## DATA FOR THIS TASK

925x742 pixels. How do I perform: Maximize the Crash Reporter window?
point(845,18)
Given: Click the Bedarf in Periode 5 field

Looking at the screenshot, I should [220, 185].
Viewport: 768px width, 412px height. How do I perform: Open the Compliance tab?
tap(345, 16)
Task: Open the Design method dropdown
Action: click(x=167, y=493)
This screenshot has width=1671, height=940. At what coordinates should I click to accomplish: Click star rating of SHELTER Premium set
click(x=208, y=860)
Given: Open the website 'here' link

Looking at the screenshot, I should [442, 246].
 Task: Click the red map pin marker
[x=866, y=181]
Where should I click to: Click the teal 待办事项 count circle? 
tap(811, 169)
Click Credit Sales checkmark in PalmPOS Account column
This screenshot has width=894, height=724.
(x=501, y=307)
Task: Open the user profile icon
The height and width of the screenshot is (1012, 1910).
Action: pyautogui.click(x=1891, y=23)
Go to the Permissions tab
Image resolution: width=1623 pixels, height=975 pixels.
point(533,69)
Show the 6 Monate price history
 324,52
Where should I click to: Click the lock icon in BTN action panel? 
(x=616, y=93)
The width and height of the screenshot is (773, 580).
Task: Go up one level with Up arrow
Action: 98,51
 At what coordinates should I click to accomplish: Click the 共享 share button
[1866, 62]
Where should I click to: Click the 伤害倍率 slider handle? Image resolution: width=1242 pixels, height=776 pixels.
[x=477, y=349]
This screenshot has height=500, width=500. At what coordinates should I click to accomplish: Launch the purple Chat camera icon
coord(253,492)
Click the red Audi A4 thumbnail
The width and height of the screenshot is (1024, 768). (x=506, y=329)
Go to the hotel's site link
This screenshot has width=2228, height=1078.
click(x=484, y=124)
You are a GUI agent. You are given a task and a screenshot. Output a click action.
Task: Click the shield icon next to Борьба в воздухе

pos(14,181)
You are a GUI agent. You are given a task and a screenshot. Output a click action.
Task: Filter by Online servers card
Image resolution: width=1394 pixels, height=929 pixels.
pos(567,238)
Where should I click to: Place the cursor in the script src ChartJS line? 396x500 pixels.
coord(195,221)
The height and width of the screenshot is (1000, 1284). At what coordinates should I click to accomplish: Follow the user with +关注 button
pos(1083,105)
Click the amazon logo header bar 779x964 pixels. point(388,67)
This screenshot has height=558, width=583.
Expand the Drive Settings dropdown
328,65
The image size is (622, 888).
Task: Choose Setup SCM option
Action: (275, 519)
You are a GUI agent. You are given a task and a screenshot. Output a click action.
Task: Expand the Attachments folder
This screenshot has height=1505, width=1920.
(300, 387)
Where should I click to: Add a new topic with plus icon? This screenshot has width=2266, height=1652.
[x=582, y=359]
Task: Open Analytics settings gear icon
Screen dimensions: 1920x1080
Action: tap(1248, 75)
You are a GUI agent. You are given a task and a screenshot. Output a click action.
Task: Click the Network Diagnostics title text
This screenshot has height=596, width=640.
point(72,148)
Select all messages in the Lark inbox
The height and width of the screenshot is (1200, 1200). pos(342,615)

## YOUR TASK
Gather every line of the rows above that contains the string "with". Matching is case-sensitive.

## RESULT BELOW
Task: Go up one level with Up arrow
The height and width of the screenshot is (1000, 1284). At what coordinates should I click to accomplish: Follow the user with +关注 button
Where should I click to: Add a new topic with plus icon? This screenshot has width=2266, height=1652.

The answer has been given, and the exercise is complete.